EXERCISE INSTRUCTIONS.
1. Answer these questions from the Unicode tutorial:
(a) How many bits make up one byte?
(b) Which decimal value represents the "A" character?
(c) What does Unicode assign to every character?
2. Arrange the entries from the line containing "Identify the location of photo-handle: @eylulunyemekleri." through the end of the entries, inclusive, as a Markdown table with the columns Row and Line, leaving out blank lines.

PROVIDED TEXT.
Maroun Maroun

Posted on Jan 10, 2020 • Edited on Jan 12, 2020

Unicode and Character Sets

#unicode #tutorial #encoding

Computers have their own language. They don't understand human languages (maybe they will if you're weird and speak binary), and they don't know anything but binary. How do we communicate with them?

As I'm typing now, the computer is not aware of any of the characters you're seeing; Let's consider the "M" character. At the lowest level, "M" and 77 are stored using the exact sequence of 0s and 1s: 01001101.

Before we proceed, let's remember two fundamental definitions:

Bit - smallest unit of storage, can only store 0 or 1
Byte - 1 Byte = 8 bits. That's it

Unicode

The Unicode Standard:

The Unicode Standard is a character coding system designed to support the worldwide interchange, processing, and display of the written texts of the diverse languages and technical disciplines of the modern world. In addition, it supports classical and historical texts of many written languages.

In simple words, Unicode assigns every character a unique number (called code point), regardless of the platform, program or any other thing.

Character Set

A character set is a fixed collection of symbols. For example, "أ" to "ي" is a character set representing the Arabic alphabet.

Another example is the famous ASCII table - A 7-bit character code where every sequence represents a unique character. ASCII can represent 27 (= 128) characters (including non-printable ones), but sadly, it can't represent love ♥ 😔, Hebrew, Russian, Arabic alphabets, or even more useful characters. But why?

Since any file has to go through encoding/decoding in order to be properly stored, your computer needs to know how to translate the character set of your language's writing system into sequences of 0s and 1s. This process is called Character Encoding. You can think about it as a simple table. To give you an intuition about what "table" means, take a look at the below image:

The "A" character is represented by the 65 decimal value (which is 1000001 in 7-bit binary).

So now the question is, how do we represent characters that are out of this range?

Encoding Systems

It's very important to distinguish between a Character Set and Encoding System concepts. The first one is simply a set of characters you can use, while the latter is the way these characters are stored in the memory (as a stream of bytes), so there can be more than one encoding for a given charset.

EXCERPTED DATA.

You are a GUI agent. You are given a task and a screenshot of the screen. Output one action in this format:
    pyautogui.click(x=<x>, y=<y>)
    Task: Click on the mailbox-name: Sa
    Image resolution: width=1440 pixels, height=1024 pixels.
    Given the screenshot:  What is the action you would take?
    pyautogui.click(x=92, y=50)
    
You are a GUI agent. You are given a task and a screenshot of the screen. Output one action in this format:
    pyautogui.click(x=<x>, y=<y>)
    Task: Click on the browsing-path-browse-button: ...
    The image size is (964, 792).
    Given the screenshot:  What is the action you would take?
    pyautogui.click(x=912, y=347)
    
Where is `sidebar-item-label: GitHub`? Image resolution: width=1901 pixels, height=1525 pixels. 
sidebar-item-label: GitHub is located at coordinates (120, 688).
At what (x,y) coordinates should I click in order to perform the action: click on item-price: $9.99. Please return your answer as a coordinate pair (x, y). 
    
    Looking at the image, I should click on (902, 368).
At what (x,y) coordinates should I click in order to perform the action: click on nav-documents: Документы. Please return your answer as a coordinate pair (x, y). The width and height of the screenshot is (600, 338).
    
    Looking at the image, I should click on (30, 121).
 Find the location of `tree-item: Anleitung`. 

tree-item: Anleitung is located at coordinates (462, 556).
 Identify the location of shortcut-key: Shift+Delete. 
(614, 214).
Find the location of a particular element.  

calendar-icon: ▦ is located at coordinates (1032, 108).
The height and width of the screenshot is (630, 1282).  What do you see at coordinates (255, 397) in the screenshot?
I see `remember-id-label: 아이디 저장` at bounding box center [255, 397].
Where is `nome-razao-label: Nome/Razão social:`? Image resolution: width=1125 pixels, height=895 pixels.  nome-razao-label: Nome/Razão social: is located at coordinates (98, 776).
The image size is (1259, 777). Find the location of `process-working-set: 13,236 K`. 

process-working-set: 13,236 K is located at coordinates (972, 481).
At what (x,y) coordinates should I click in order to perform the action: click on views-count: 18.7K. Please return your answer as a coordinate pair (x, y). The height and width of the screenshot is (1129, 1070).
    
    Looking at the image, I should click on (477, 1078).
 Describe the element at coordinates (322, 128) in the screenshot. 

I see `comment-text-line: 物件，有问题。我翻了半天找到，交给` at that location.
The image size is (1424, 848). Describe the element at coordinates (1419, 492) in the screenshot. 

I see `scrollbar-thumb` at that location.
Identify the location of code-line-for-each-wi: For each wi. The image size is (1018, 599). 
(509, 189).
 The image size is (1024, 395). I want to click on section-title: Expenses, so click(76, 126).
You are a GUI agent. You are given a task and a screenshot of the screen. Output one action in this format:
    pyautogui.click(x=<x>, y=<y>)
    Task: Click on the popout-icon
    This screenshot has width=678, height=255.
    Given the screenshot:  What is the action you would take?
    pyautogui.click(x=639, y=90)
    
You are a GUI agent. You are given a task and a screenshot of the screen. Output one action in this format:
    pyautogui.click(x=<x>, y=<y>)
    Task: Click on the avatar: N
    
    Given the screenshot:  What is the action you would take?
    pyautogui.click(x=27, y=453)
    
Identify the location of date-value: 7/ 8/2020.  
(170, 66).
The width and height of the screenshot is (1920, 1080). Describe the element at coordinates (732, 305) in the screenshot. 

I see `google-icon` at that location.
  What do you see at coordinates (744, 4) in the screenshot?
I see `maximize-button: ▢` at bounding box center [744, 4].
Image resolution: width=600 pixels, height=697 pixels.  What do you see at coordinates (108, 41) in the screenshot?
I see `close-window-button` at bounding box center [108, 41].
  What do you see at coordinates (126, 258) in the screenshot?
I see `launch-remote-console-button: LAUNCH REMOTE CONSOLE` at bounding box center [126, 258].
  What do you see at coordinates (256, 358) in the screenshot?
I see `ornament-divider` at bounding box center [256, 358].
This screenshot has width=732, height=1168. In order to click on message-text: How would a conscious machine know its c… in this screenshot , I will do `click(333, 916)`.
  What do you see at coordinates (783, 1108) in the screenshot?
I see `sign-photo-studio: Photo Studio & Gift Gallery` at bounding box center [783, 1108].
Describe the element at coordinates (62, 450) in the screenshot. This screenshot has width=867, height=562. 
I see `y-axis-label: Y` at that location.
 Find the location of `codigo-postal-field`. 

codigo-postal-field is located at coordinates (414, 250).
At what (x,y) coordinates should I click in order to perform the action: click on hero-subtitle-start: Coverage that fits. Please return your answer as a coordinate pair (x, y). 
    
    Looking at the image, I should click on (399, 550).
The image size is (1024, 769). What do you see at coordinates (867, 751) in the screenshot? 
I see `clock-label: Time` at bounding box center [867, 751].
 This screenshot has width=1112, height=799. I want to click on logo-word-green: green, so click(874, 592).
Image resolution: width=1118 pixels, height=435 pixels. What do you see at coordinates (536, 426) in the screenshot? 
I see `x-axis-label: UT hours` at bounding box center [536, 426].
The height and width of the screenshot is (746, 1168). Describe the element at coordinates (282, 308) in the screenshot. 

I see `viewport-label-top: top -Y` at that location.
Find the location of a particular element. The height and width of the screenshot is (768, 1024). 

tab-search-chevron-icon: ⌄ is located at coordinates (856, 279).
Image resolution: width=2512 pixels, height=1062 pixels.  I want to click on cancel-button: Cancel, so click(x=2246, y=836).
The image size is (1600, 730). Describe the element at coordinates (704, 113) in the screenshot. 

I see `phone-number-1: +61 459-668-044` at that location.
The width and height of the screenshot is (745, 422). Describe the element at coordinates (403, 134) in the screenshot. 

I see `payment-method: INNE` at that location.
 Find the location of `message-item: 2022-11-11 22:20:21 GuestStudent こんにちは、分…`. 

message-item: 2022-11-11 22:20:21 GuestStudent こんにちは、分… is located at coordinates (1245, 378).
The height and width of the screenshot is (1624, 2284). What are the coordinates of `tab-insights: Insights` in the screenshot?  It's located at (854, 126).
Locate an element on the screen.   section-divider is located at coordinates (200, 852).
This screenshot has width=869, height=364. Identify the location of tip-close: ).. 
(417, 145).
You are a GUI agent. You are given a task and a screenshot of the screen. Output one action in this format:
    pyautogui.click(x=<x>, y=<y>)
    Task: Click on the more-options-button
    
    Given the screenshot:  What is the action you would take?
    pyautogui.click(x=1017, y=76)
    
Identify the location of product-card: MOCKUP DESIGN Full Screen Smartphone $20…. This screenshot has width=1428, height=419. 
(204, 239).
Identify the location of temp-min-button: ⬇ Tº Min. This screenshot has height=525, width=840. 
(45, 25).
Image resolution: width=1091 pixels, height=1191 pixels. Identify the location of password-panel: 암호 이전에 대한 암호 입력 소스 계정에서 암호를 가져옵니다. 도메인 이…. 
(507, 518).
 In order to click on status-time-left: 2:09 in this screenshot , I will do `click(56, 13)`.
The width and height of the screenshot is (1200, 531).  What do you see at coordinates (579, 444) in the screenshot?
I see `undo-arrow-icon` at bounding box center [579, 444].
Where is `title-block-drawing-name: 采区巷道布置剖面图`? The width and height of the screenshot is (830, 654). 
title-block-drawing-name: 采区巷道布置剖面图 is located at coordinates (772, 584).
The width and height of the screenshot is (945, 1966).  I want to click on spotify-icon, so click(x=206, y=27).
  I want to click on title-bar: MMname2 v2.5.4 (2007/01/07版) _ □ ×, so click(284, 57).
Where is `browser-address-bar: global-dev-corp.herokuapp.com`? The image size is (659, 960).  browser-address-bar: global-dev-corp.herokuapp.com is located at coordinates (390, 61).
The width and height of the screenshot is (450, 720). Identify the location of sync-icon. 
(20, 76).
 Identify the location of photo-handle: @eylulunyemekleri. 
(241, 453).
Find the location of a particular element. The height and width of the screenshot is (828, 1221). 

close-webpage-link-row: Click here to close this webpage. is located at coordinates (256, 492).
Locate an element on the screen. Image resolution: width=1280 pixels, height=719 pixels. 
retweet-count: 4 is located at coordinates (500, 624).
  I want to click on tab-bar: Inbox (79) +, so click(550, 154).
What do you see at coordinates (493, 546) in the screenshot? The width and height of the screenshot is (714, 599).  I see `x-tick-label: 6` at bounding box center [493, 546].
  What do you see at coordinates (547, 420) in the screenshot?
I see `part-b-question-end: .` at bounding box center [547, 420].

RESPONSES TO THE TASKS.
1.
(a) 8 bits.
(b) 65.
(c) A unique number, called a code point.

2.
| Row | Line |
|---|---|
| 1 |  Identify the location of photo-handle: @eylulunyemekleri.  |
| 2 | (241, 453). |
| 3 | Find the location of a particular element. The height and width of the screenshot is (828, 1221).  |
| 4 | close-webpage-link-row: Click here to close this webpage. is located at coordinates (256, 492). |
| 5 | Locate an element on the screen. Image resolution: width=1280 pixels, height=719 pixels.  |
| 6 | retweet-count: 4 is located at coordinates (500, 624). |
| 7 |   I want to click on tab-bar: Inbox (79) +, so click(550, 154). |
| 8 | What do you see at coordinates (493, 546) in the screenshot? The width and height of the screenshot is (714, 599).  I see `x-tick-label: 6` at bounding box center [493, 546]. |
| 9 |   What do you see at coordinates (547, 420) in the screenshot? |
| 10 | I see `part-b-question-end: .` at bounding box center [547, 420]. |